The memory crunch – Is AI to blame?

An in-depth look at the current shortage of DRAM and NAND

The global market for memory chips, particularly DRAM (Dynamic Random Access Memory) and NAND Flash, is currently experiencing a period of significant price increases, primarily attributed to the explosive demand from operators of AI applications who are buying up these essential components in enormous quantities. But while the AI industry is undoubtedly a massive demand driver, this is only a partial cause of the complex market dynamics.

The shift from commodity products to HBM

Several recent developments illustrate the pressure on the memory market.

The resulting shortages and price increases are affecting a wide range of hardware manufacturers. In particular, producers of PCs, conventional datacentre servers, laptops and the entire consumer electronics industry are faced with rising procurement costs. Ultimately, these additional costs are passed on to end consumers in the form of higher device prices.

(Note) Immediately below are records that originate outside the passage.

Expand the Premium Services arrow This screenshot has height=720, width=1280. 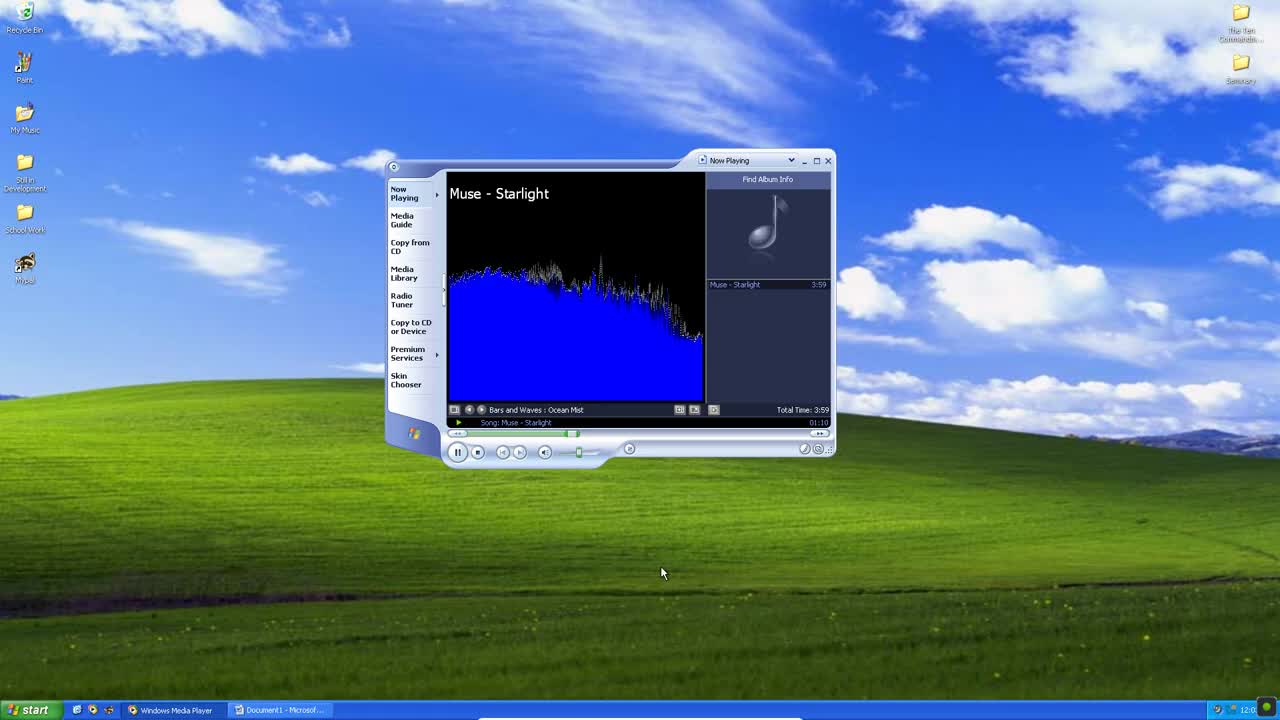click(437, 354)
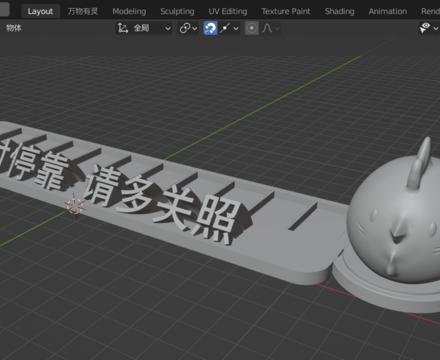Toggle the snapping magnet icon

tap(210, 28)
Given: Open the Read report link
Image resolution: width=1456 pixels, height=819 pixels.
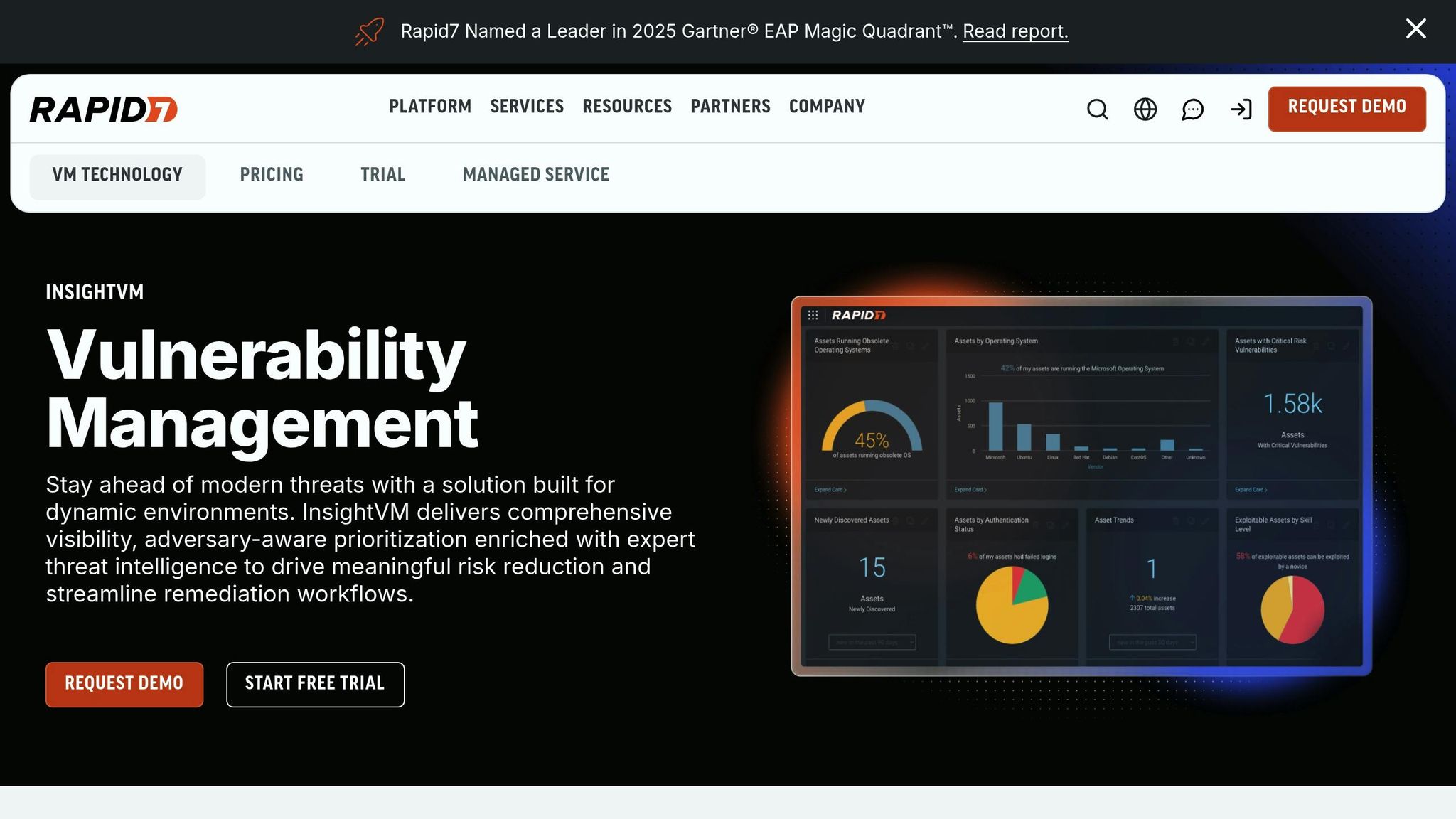Looking at the screenshot, I should click(1015, 31).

An oligopoly dominates the memory market

The market for DRAM and NAND flash is effectively dominated by just three major players: Micron Technology, SK Hynix and Samsung Electronics. The strategic decisions and production priorities of these three giants largely determine global prices and availability.

A crucial structural factor is the strategic realignment of manufacturers. HBM, which is essential for the lucrative AI infrastructure, offers significantly higher profit margins than traditional memory products such as DDR memory (commodity products). As a direct consequence, the three dominant manufacturers are massively shifting their production capacities and resources towards HBM.

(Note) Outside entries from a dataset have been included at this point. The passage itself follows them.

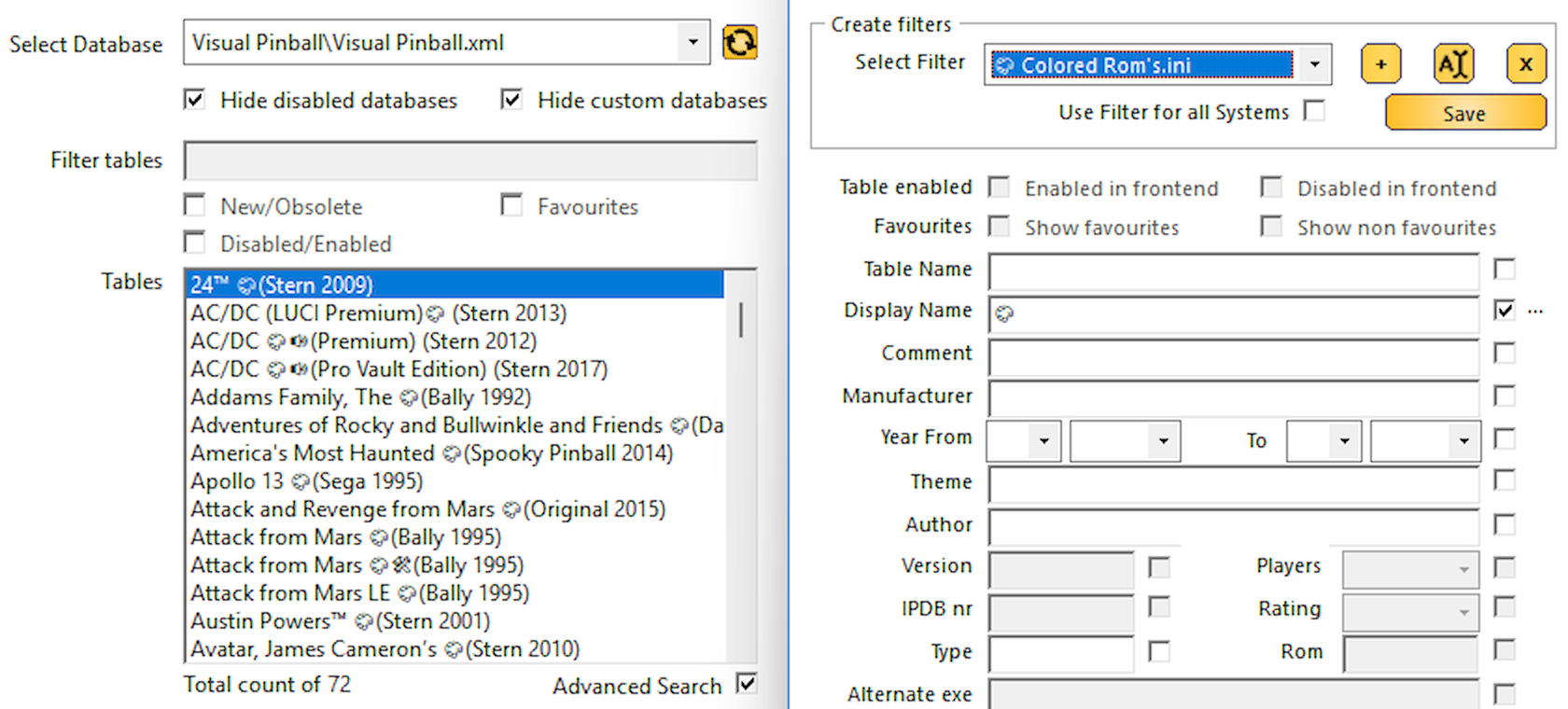Save the current filter

[x=1464, y=114]
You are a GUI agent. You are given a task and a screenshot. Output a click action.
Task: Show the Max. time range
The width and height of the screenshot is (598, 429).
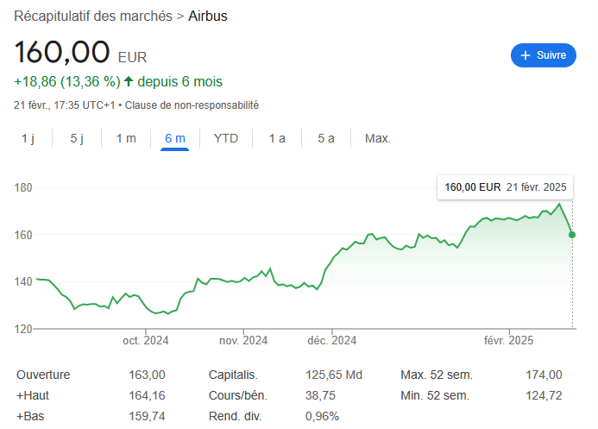tap(378, 138)
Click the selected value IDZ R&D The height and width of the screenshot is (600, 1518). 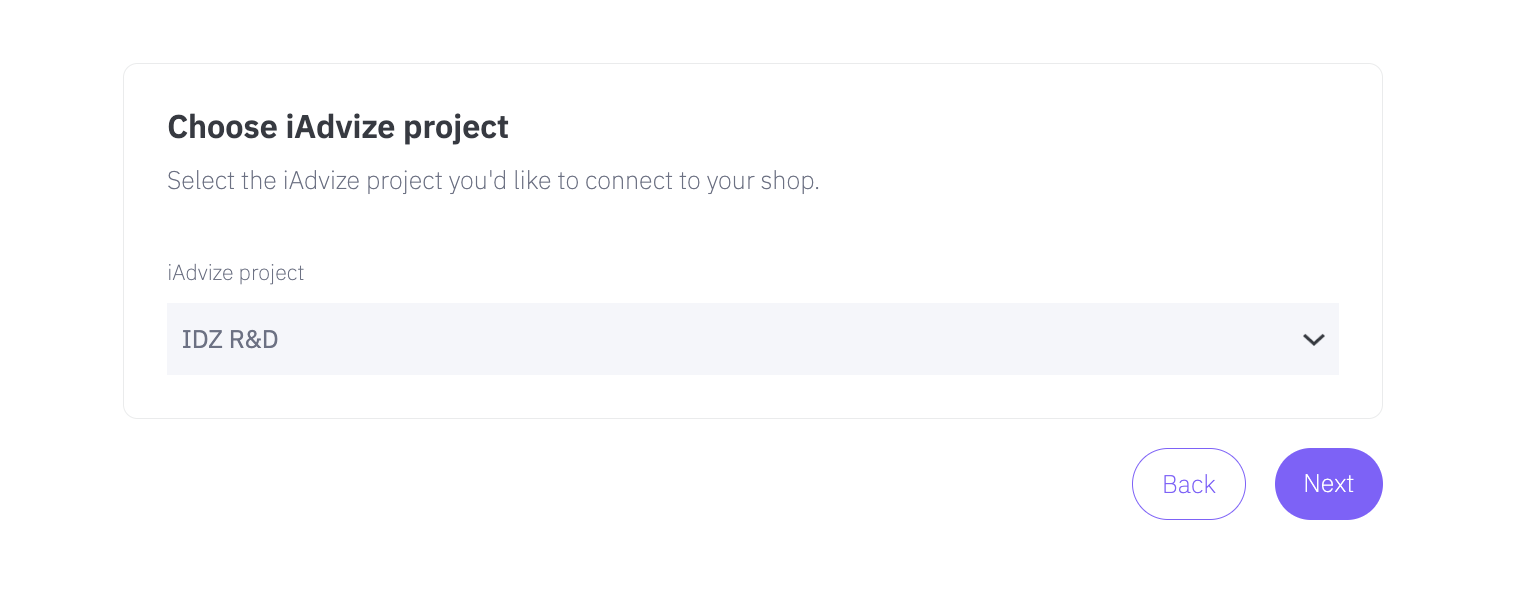click(230, 340)
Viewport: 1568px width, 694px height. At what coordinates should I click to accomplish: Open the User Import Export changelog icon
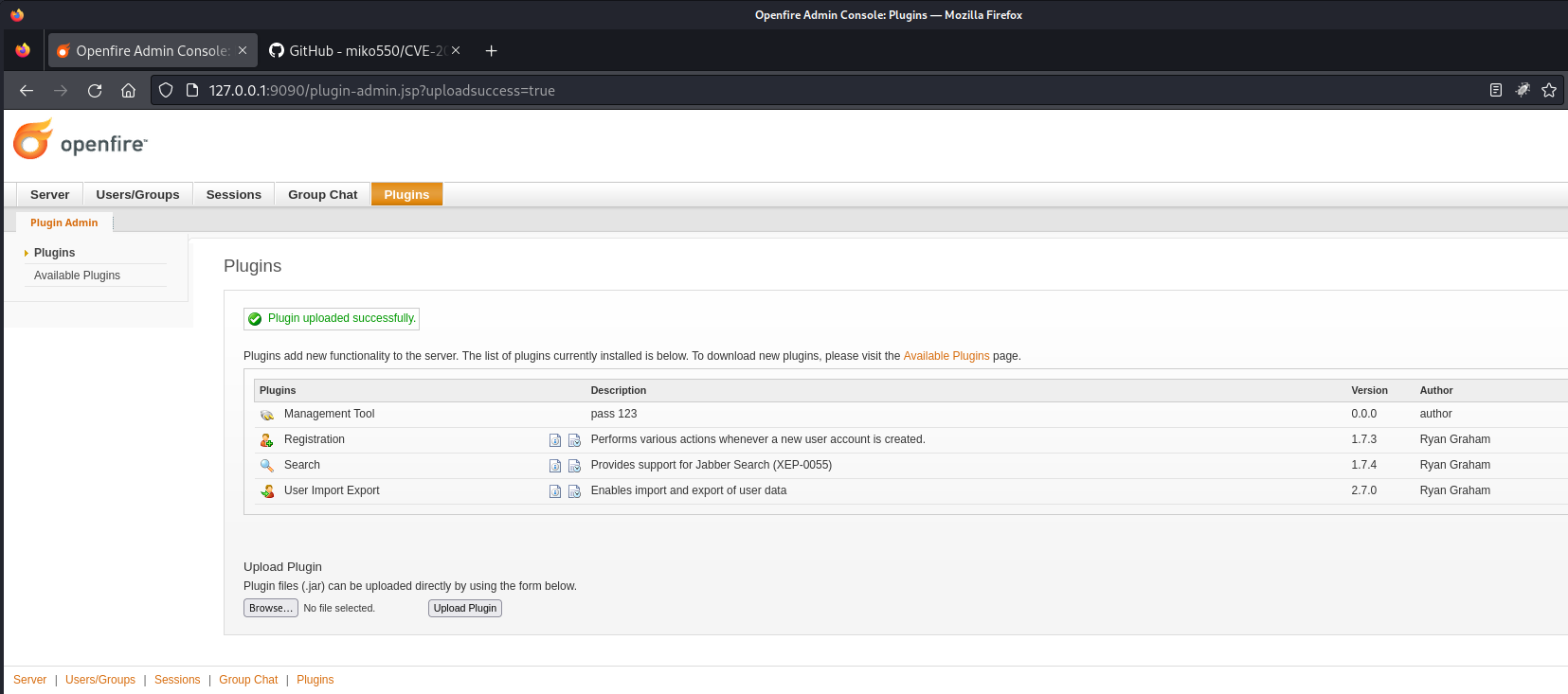tap(574, 491)
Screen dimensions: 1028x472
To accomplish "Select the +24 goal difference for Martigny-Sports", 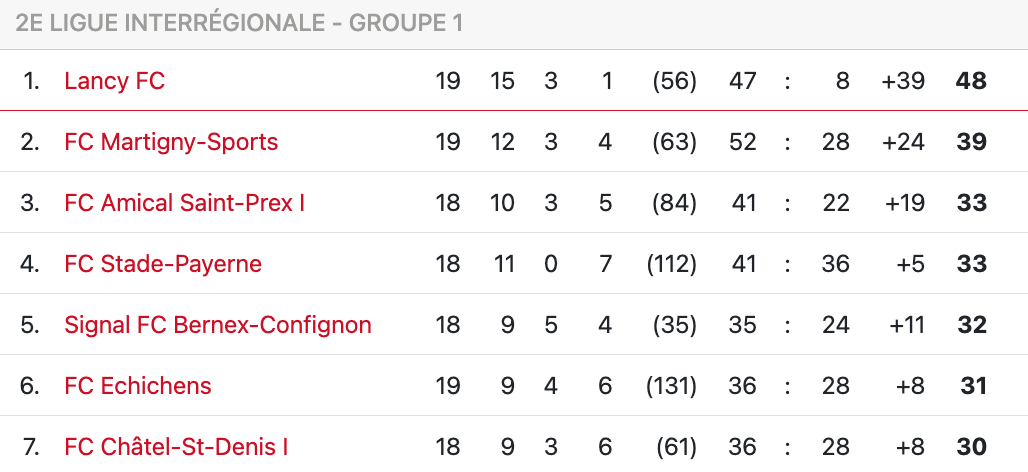I will coord(903,142).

This shift is at the expense of the production of standard DDR memory, which further exacerbates the supply shortage for conventional computers and servers. Micron even plans to give up its entire consumer division, Crucial. But what sounds like good news for the enterprise could quickly turn out to be bad news: Crucial products are also installed in the PCs and laptops of corporate customers.

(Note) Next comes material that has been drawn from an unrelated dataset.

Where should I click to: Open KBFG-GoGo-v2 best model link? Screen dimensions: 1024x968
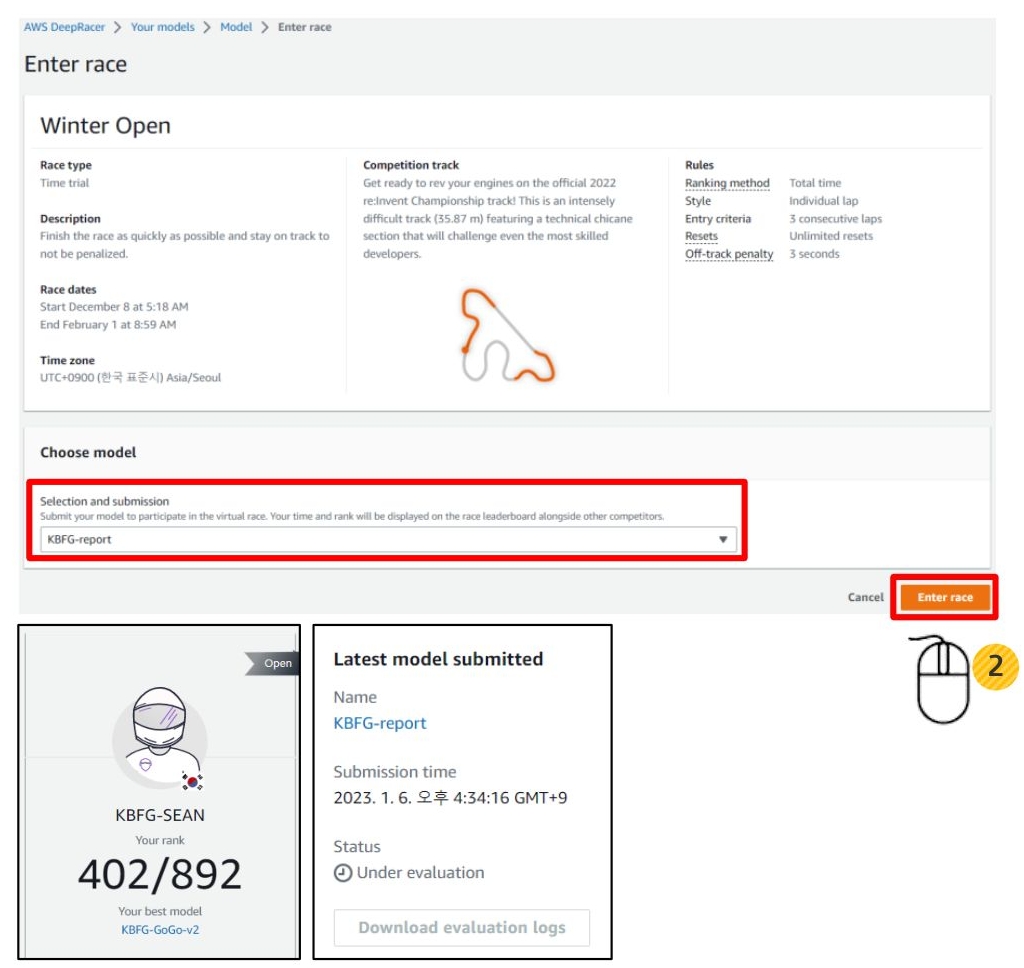160,930
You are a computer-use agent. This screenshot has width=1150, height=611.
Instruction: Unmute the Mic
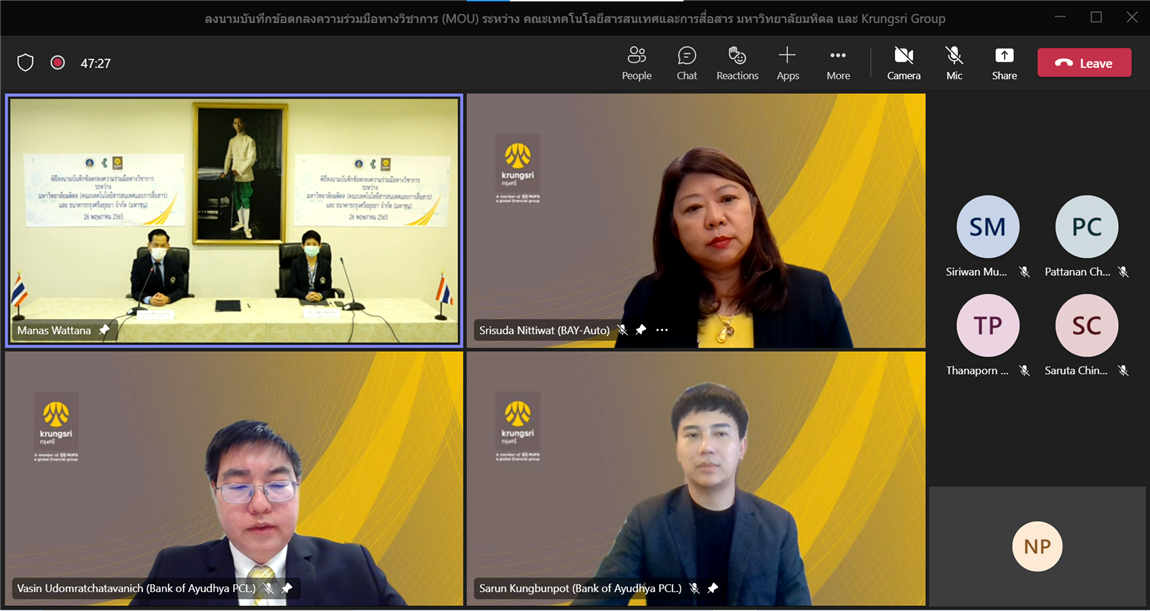[x=954, y=63]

Hesitant capacity expansion after the semiconductor crisis

The current situation is also a long-term consequence of the global semiconductor crisis triggered by the Covid pandemic, which saw production capacity reduced in many places. Since then, reconstruction and expansion of capacity havve been slow. Investment decisions are further slowed by the fundamental uncertainty regarding the sustainability of current AI demand - the fear of a potential AI bubble.

Technological change and production bottlenecks

The shortage is further exacerbated by the natural product life cycle of storage types. DDR4 memory production will be phased out at the three major suppliers' large factories to free up capacity for newer, higher-margin technologies. Although smaller chip manufacturers are stepping in to fill the gap, they still need time to optimise their production processes and reach full capacity. This dynamic is not new; a similar development was already evident during the transition from DDR3 to DDR4.

High investment barriers and long lead times

The construction of new production facilities (fabs) is an extremely capital-intensive and time-consuming undertaking. It typically takes several years from the laying of the foundation stone to volume production. Given the current geopolitical and economic uncertainties, this high investment risk represents a significant additional challenge that massively slows down the rapid response to increased global demand.

There is also reportedly a backlog of hard disk drives (HDDs) estimated at around two years. This is a direct result of the massive increase in the need for storage capacity, which was triggered in particular by the boom in AI and the associated data-intensive applications.

The development and operation of large language models (LLMs), neural networks, and other AI technologies require massive amounts of training and operational data. Hyperscalers that provide the infrastructure for these AI applications are being forced to expand their storage capacities exponentially. Although solid-state drives (SSDs) are often preferred for speed and performance, HDDs remain the primary choice for storing large amounts of cold data essential for AI training due to their significantly cheaper price per terabyte.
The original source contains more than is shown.